## TASK GOAL
All entries must be repeated exactly. No picture should appear in the result.

## STORED DATA

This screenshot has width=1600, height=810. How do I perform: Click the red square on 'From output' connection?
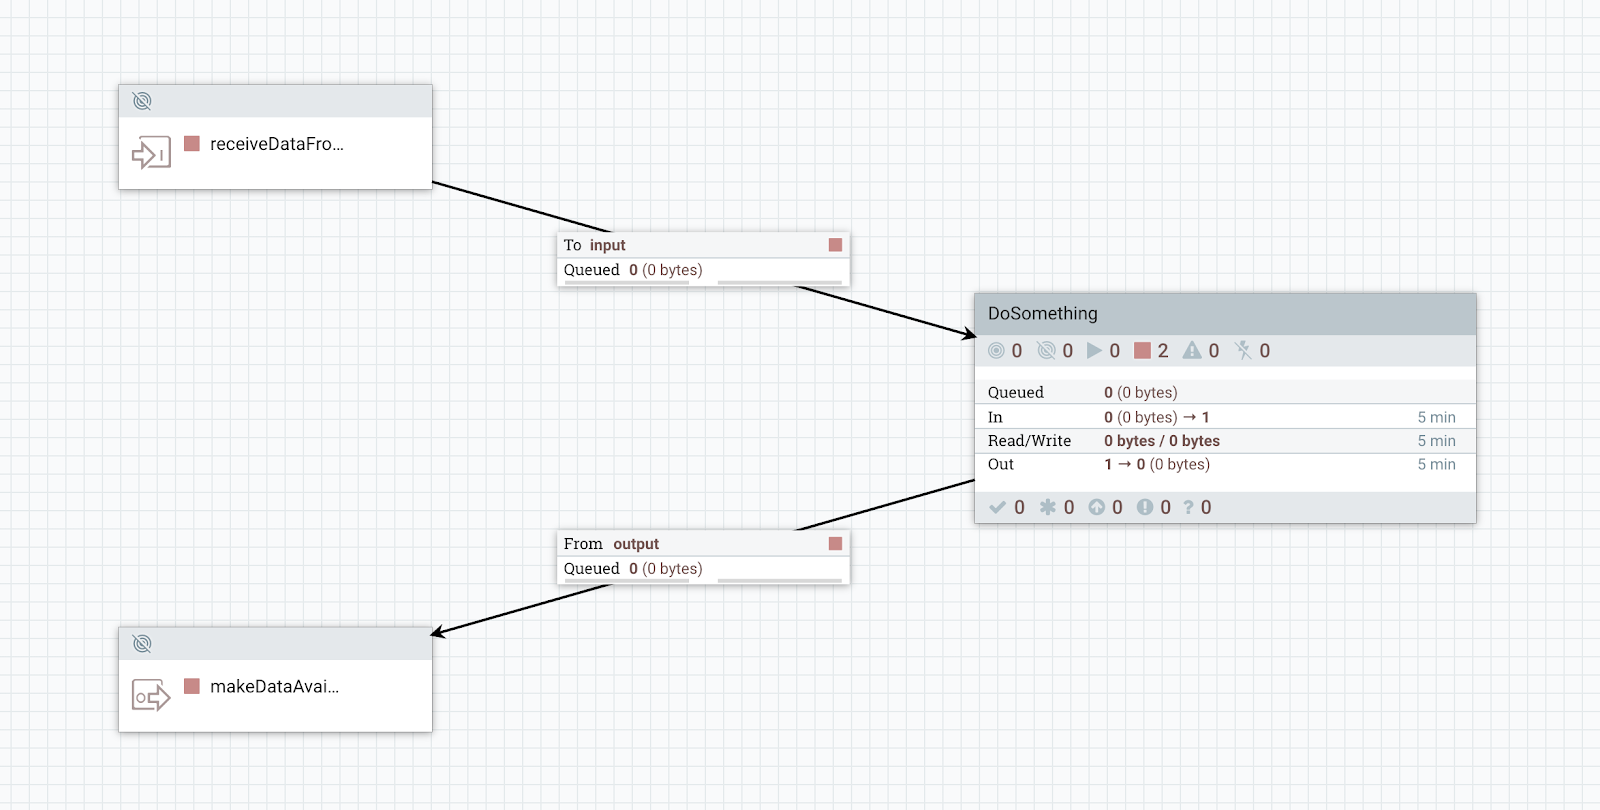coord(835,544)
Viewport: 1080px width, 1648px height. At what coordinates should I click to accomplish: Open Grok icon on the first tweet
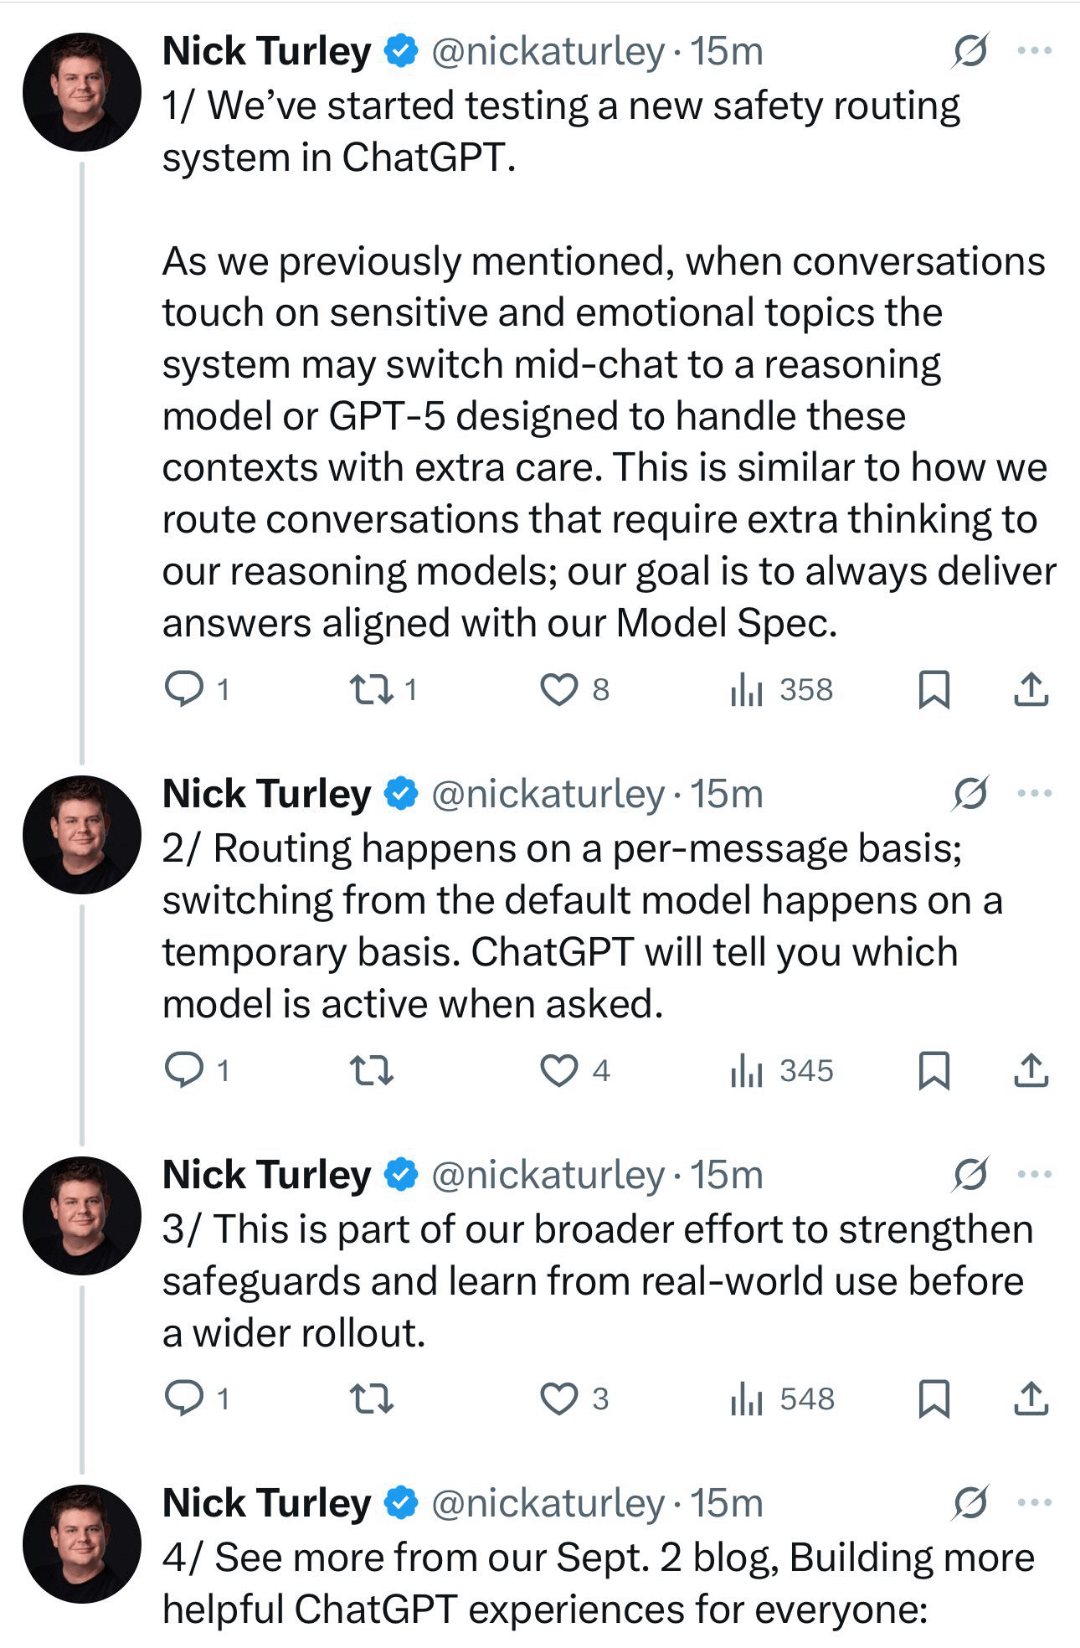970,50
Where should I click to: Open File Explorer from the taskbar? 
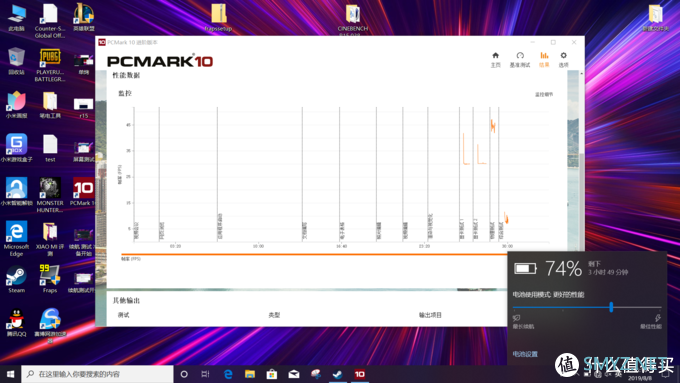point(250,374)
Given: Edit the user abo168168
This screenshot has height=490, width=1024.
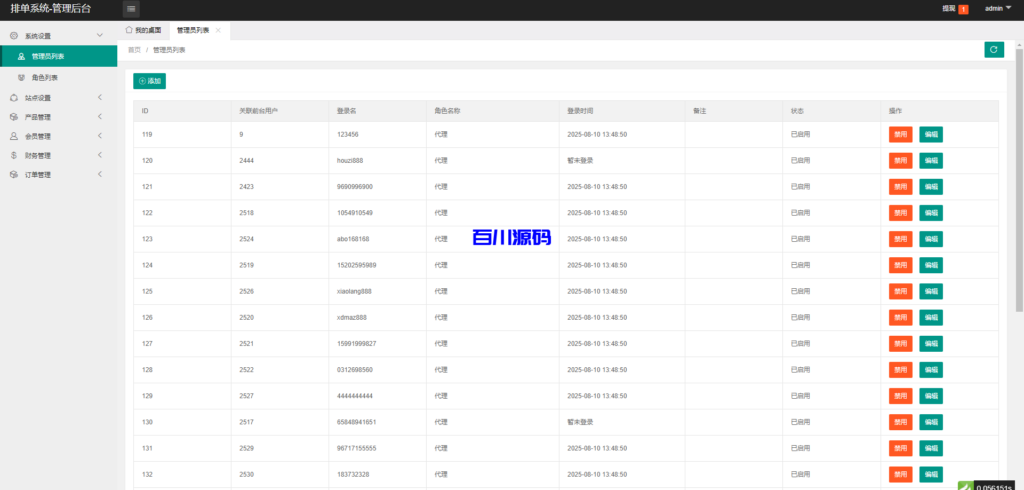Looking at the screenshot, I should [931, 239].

## OUTPUT OF THE EXERCISE
This screenshot has width=1600, height=810. How do I perform: Click the red square on 'From output' connection?
coord(835,544)
Viewport: 1080px width, 1648px height. At what coordinates should I click to accomplish: Open Grok icon on the first tweet
970,50
Where should I click to: Open File Explorer from the taskbar? 
point(250,374)
Given: Edit the user abo168168
This screenshot has height=490, width=1024.
Looking at the screenshot, I should [931, 239].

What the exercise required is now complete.